The image generated by the ete_evol tool:
from IPython.display import Image
Image(filename='data/lysozyme/lysozymeLarge_bsA_bsA1_M1.png')
To search for lineages with specific sites evolving under positive selection we could explore the selective pressure on branches using the free-ration (or free-branch) model:
%%bash
ete3 evol -t data/lysozyme/lysozymeLarge.nw --alg data/lysozyme/lysozymeLarge.fasta --models fb -o /tmp/ete3-tmp/ \
--cpu 1 --resume -i data/lysozyme/lysozymeLarge_fb.png
from IPython.display import Image
Image(filename='data/lysozyme/lysozymeLarge_fb.png')

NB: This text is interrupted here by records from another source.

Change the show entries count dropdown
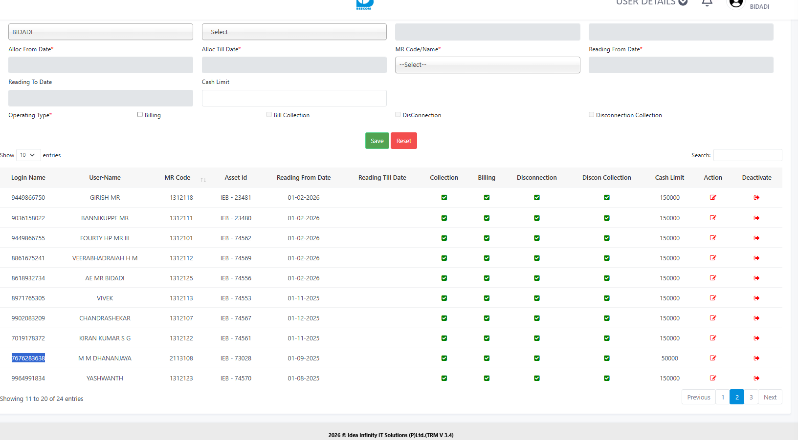The image size is (798, 440). pos(28,155)
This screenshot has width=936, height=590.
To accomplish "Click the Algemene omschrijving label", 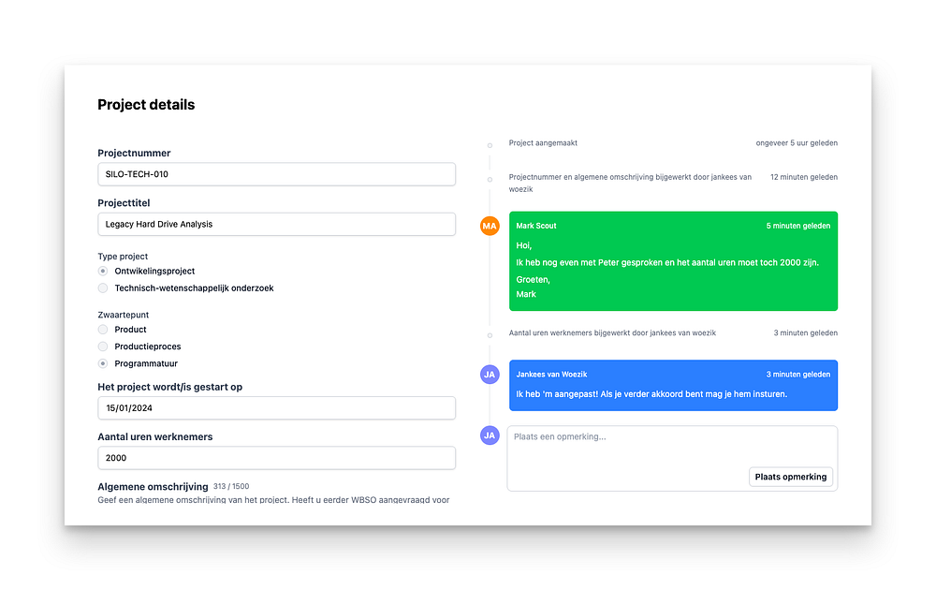I will (153, 487).
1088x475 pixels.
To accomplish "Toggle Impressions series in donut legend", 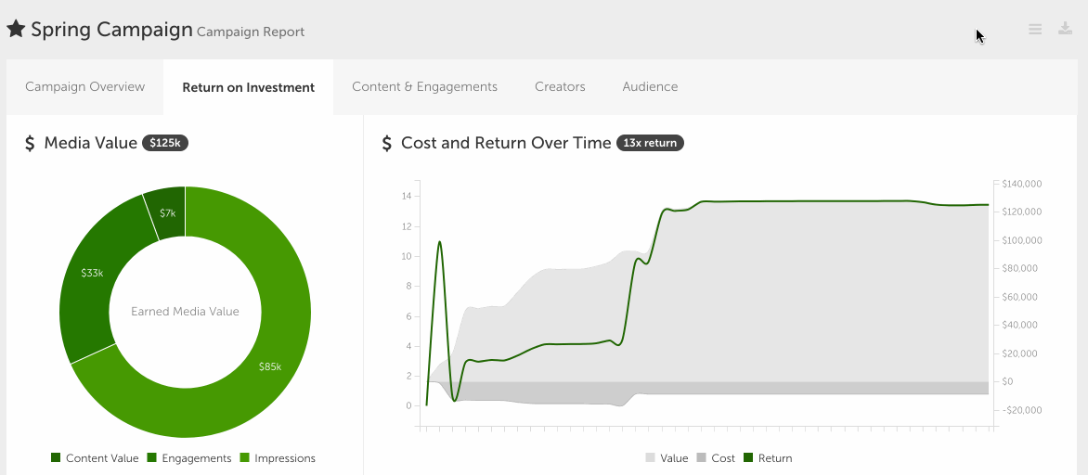I will [x=278, y=458].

Many lineage seems to have evolved at high $\omega$ rates. We will use the hominide ancestor.
%%bash
ete3 evol -t data/lysozyme/lysozymeLarge.nw --alg data/lysozyme/lysozymeLarge.fasta --models M1 bsA bsA1 -o /tmp/ete3-tmp/ \
--mark orangutan_Ppy,,gibbon_Ggo --cpu 3 --resume -i data/lysozyme/lysozymeLarge_hominidae_bsA_bsA1_M1.png
from IPython.display import Image
Image(filename='data/lysozyme/lysozymeLarge_hominidae_bsA_bsA1_M1.png')
This time we do find a couple of sites under positive section in the hominide ancestors.